** DATA PROVIDED **
*** Begin section ***

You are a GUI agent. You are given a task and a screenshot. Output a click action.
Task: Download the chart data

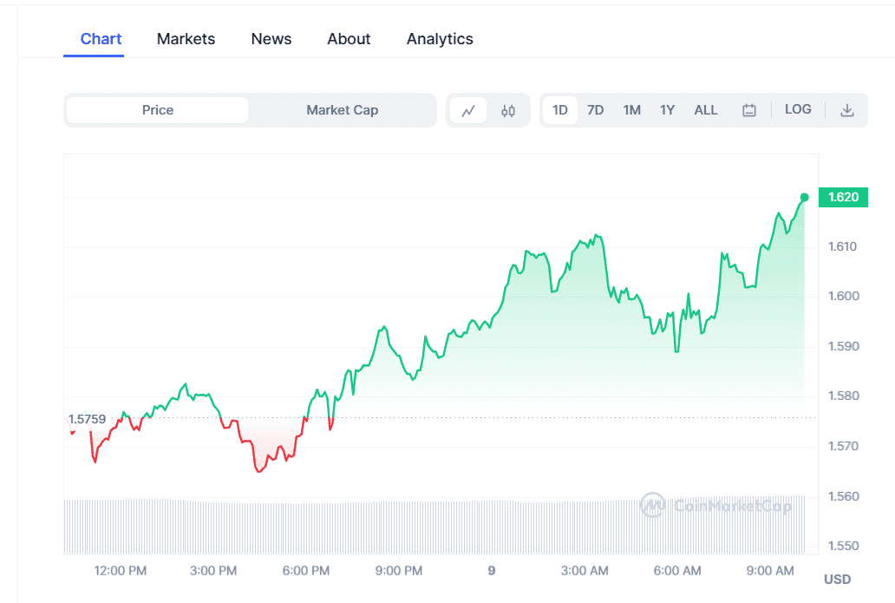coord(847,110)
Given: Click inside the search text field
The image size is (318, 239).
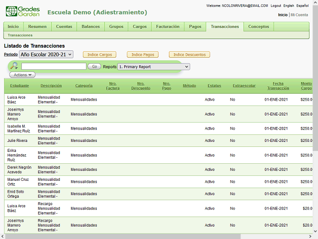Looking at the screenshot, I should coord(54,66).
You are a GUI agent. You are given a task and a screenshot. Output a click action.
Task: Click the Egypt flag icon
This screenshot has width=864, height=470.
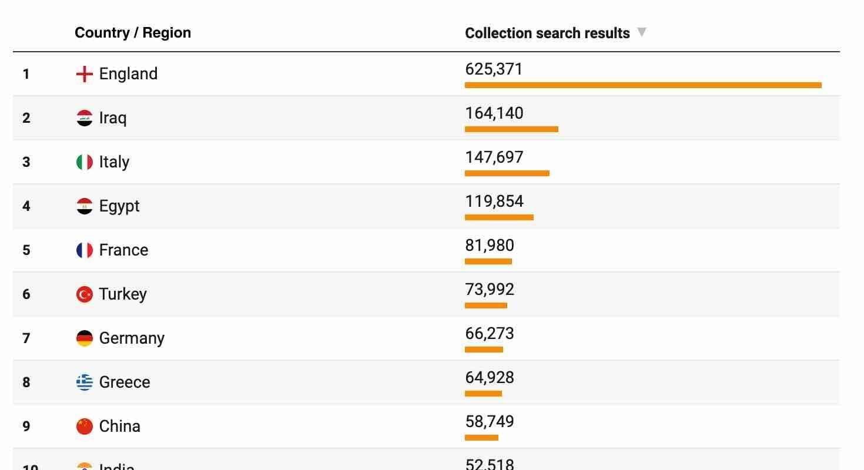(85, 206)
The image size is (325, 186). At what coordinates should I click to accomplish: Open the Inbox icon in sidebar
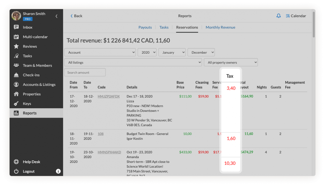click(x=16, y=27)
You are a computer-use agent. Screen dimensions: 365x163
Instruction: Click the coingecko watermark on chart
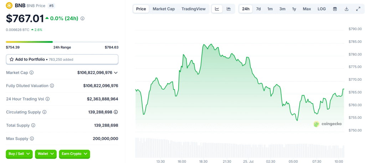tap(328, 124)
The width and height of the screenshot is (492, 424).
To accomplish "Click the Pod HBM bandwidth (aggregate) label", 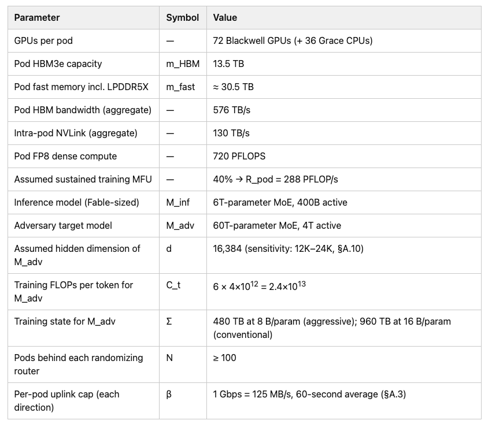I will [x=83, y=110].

*** End section ***
*** Begin section ***

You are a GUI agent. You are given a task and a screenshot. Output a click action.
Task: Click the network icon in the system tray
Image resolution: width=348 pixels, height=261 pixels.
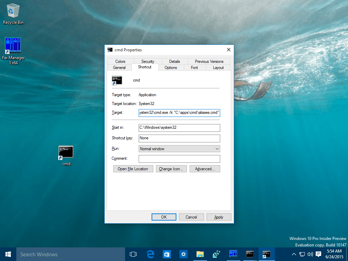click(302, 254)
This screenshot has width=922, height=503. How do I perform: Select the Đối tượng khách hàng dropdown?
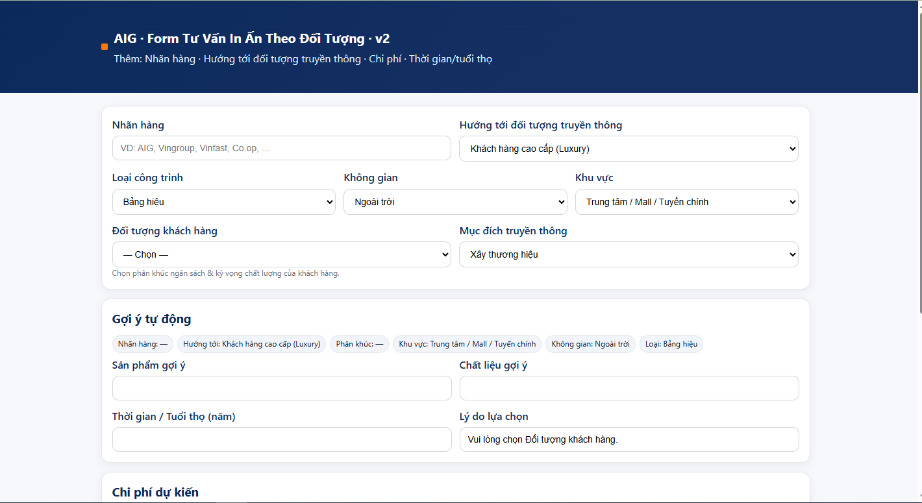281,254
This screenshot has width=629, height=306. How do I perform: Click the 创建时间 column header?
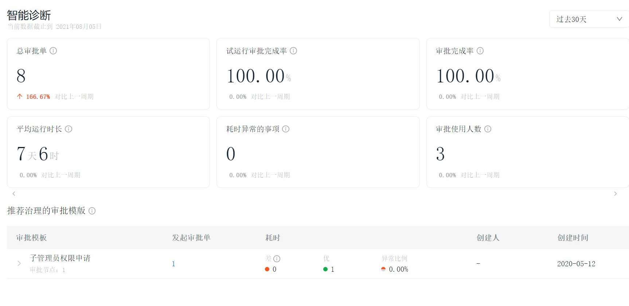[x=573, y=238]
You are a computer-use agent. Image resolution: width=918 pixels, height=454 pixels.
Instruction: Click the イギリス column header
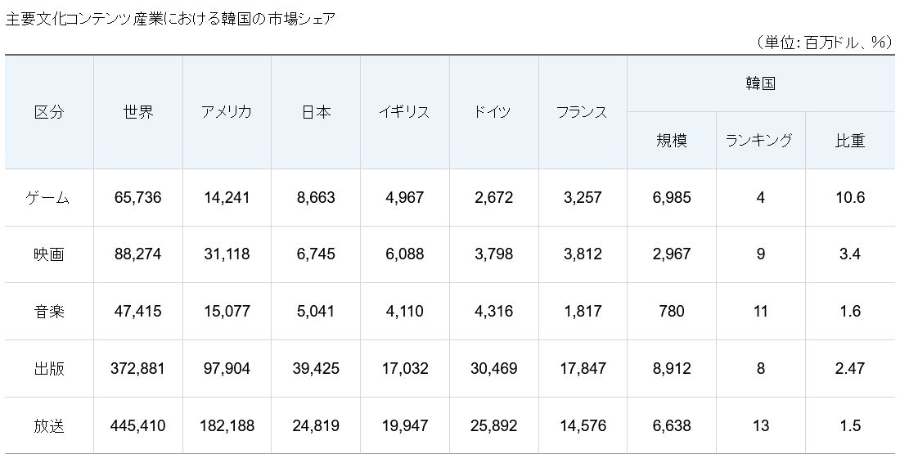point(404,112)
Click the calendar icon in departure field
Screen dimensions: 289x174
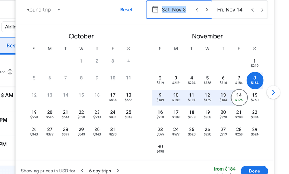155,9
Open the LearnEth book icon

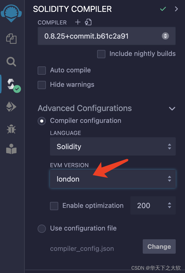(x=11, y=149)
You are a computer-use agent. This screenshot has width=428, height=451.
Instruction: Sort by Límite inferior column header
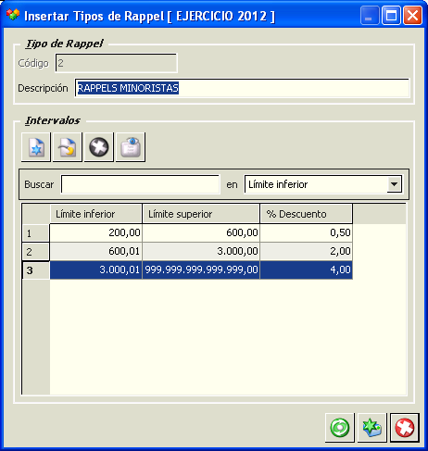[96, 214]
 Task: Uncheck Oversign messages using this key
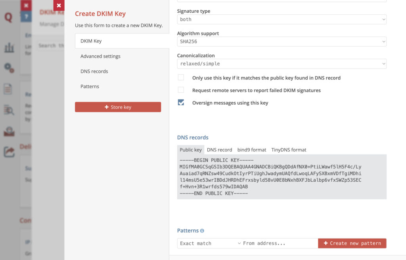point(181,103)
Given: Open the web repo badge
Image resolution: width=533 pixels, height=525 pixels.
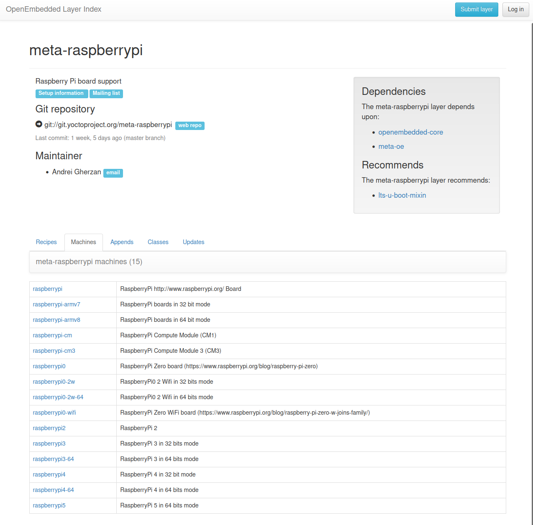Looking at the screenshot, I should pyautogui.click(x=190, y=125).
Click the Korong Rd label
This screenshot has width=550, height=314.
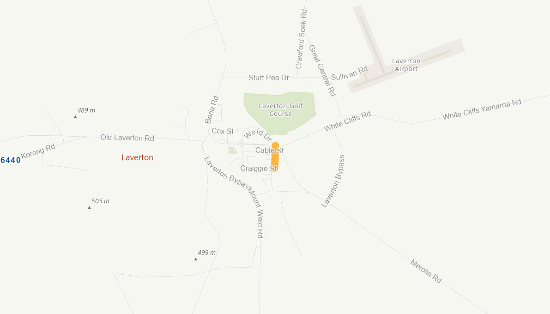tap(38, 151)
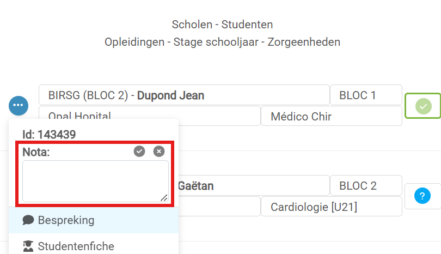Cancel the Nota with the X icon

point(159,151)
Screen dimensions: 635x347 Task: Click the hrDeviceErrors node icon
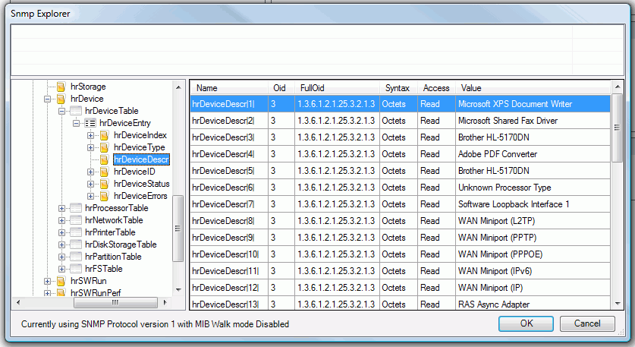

*** End section ***
*** Begin section ***

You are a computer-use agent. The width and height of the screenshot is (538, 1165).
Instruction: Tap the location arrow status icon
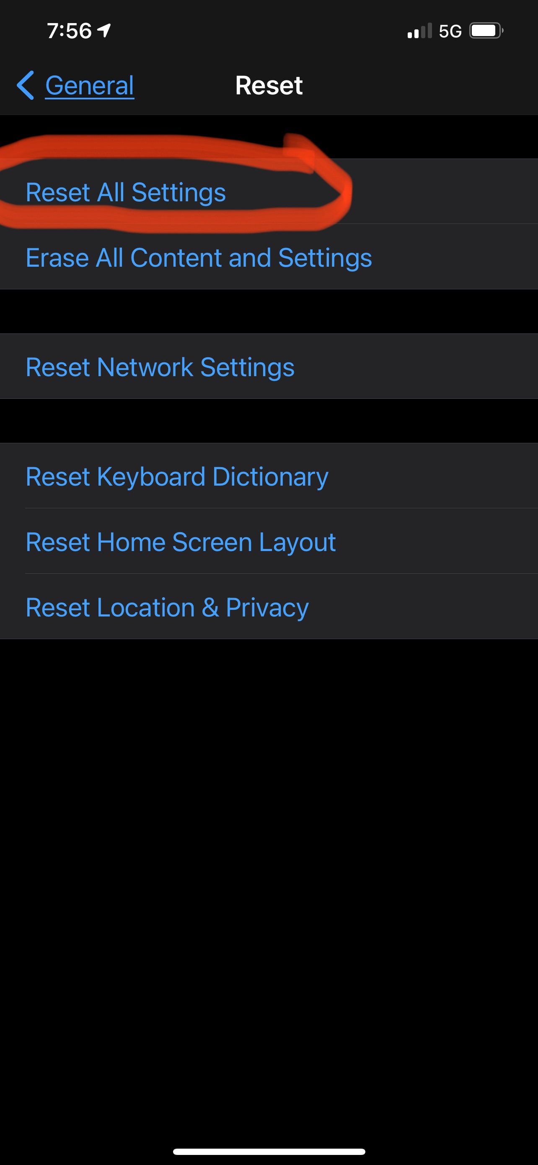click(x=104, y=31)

*** End section ***

Everything from the line with "Image resolution: width=533" through the line with "Screen dimensions: 635x347" in the material above should be transcribed exactly, except the pictures.

Image resolution: width=533 pixels, height=525 pixels.
Looking at the screenshot, I should pyautogui.click(x=190, y=125).
Click the Korong Rd label
This screenshot has width=550, height=314.
tap(38, 151)
Cancel the Nota with the X icon

point(159,151)
Screen dimensions: 635x347 Task: Click the hrDeviceErrors node icon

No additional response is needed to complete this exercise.